How to find inspiration (rather than waiting for it to find you)

As writers, we often talk about inspiration as something that happens to us – something that strikes us in odd moments, and not always when we’re looking for it. But that’s not really true. We can seek out the things that inspire us whenever we like, rather than waiting for them to come to us.

What inspires us is personal. It will be different for everyone. But even if you feel like you’re not sure where your inspiration comes from, it’s actually pretty easy to find out.

Start by thinking about what inspired the ideas you’re working on right now. What prompted you to ask, “I wonder…?” or “What if…?”

For me, it’s history. I love learning about the history of a place or a profession, looking at old paintings and photographs and seeing what questions they churn up.

My two main works in progress started with 1) a painting I saw in the Museum of London, showing a fair being held on the ice of a frozen Thames, and 2) a photograph of a huge cemetery in Italy, the hillsides covered in marble graves. These two pictures gave me such a strong sense of a setting, and I was able to start populating them with their own histories, my characters, a plot.

I also love mudlarking. These two objects are my favourite ever finds from the Thames foreshore and they both sent my imagination reeling.

The things that inspire me to write: a small thimble made of dark metal and a ridged white cube around the size of a game die.

As far as I can tell, the thimble on the left is from around the 17th or 18th century, likely from the London factory of a Dutch maker (this website was an excellent source of information as I sat excitedly googling afterwards). When I look at it, I wonder about the lives of the worker who made it, the women who might have used it, and how it ended up in the Thames.

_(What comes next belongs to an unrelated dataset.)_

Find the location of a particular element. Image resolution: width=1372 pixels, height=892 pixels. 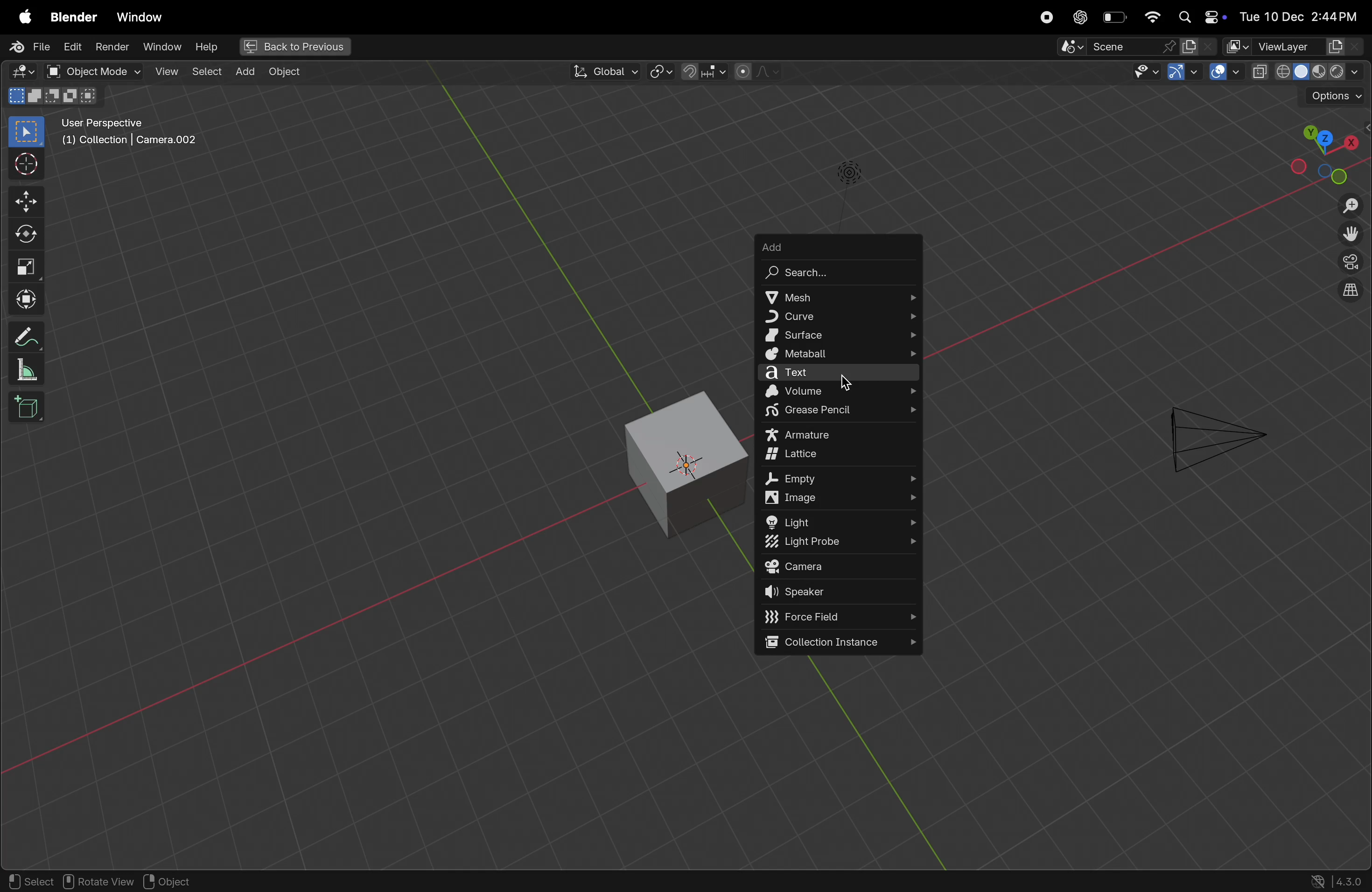

options is located at coordinates (1335, 99).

The strange, glazed, ridged cube on the right appears to be a piece from a game played in Victorian times, known variously as “snobs”, “gobs”, or “knucklebones”. There are some other examples found by mudlark Lara Maiklem here. It’s easy to imagine a gang of children crouched in the street playing this game, and to imagine their disappointment when they realised one of their beautiful pieces had gone missing.

These finds, my visits to museums, and snippets from history books all spark my imagination in a way that just doesn’t happen when I’m sat at my desk staring at an empty Word document. And so, when I find inspiration lacking, I can go seek it out – not just blindly hoping that it’ll come my way, but in the knowledge that these are the exact same things that have given me ideas in the past.

So what has prompted you to write before?

Was it a movie? A strange story in the newspaper? Then go watch more movies and read more articles! A photograph? Politics? A conversation? Visiting new places?

The point is: inspiration is everywhere. Sometimes we might stumble across it by accident, and that’s great, but we don’t have to rely on luck. We can narrow down where to find it, then get out there and chase it down!